Marchés boursiers - Une note positive

Les marchés nord-américains ont terminé la séance d'hier sur une note positive, les investisseurs ayant fait abstraction des décevantes données sur l'emploi et s'étant mis à la recherche d'aubaines.

L'indice S&P/TSX de la Bourse de Toronto a gagné 40,80 points et fermé à 9596,21, mettant un terme à une autre semaine agitée au cours de laquelle des baisses et des hausses de plus de 100 points ont été enregistrées. Néanmoins, l'indice torontois a terminé la semaine en recul de 1 %, alors que la perspective de problèmes économiques plus sérieux l'an prochain s'est mêlée à la chute poursuivie des prix du pétrole.

Le dollar canadien, de son côté, a terminé la journée à 84,18 ¢US, en progression de 26 centièmes.

À Wall Street, la moyenne Dow Jones des 30 valeurs industrielles a gagné 248,02 points et terminé la séance à 8943,81. L'indice S&P 500 a enregistré un gain de 26,11 points et clôturé à 930,99, l'indice composite Nasdaq ayant quant à lui augmenté de 38,70 points, à 1647,40.

La Bourse de New York a rebondi hier après deux séances de chute, malgré l'importante dégradation du marché de l'emploi américain et des pertes abyssales de General Motors, au bord du dépôt de bilan: le Dow Jones a gagné 2,9 % et le Nasdaq 2,4 %. L'indice élargi Standard & Poor's 500 a progressé de 2,9 %.

«Le marché rebondit après deux séances de fortes baisses», a noté Owen Fitzpatrick, de la Deutsche Bank. Le Dow Jones avait perdu mercredi et jeudi plus de 10 %, un recul plus vu depuis octobre 1987. L'indice-vedette de Wall Street a repris environ la moitié de ses pertes de la veille. «Ce n'est pas vraiment un signe d'enthousiasme», a jugé Gregori Volokhine, de Meeschaert New York.

Les investisseurs ont été confrontés à de nouveaux signes concrets de la profondeur de la crise économique qui touche les États-Unis. La première économie mondiale a détruit en octobre 240 000 emplois, plus qu'anticipé par le marché, et le chômage a bondi à 6,5 %, son plus haut niveau depuis 14 ans et demi.
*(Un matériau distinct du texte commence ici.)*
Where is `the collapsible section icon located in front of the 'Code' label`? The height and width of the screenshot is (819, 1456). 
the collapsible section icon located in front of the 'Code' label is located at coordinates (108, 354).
En forte hausse une grande partie de la séance, les indices ont brièvement effacé une partie de leurs gains après la première conférence du président élu des États-Unis, Barack Obama, consacrée à la situation économique. «Quelques âmes innocentes espéraient qu'il annoncerait des mesures, alors qu'en fait il a rappelé qu'il ne serait président qu'à partir du 20 janvier», a observé M. Volokhine. «Il a par contre rassuré en promettant un plan de relance rapidement, c'est important parce qu'on en est à un point où il faut vraiment essayer d'éviter un effondrement de la consommation», a ajouté le stratégiste.

Les valeurs liées aux matières premières, massacrées ces derniers jours, ont particulièrement rebondi, à l'image de la première capitalisation du Dow Jones, le pétrolier ExxonMobil, en hausse de 4,2 %, à 72,47 $US. Le géant de l'aluminium Alcoa a pris 6,2 %, à 10,90 $US.

Le marché obligataire a baissé. Le rendement du bon du Trésor à 10 ans a progressé à 3,78 %, contre 3,71 % jeudi soir, et celui à 30 ans à 4,26 %, contre 4,2 % la veille.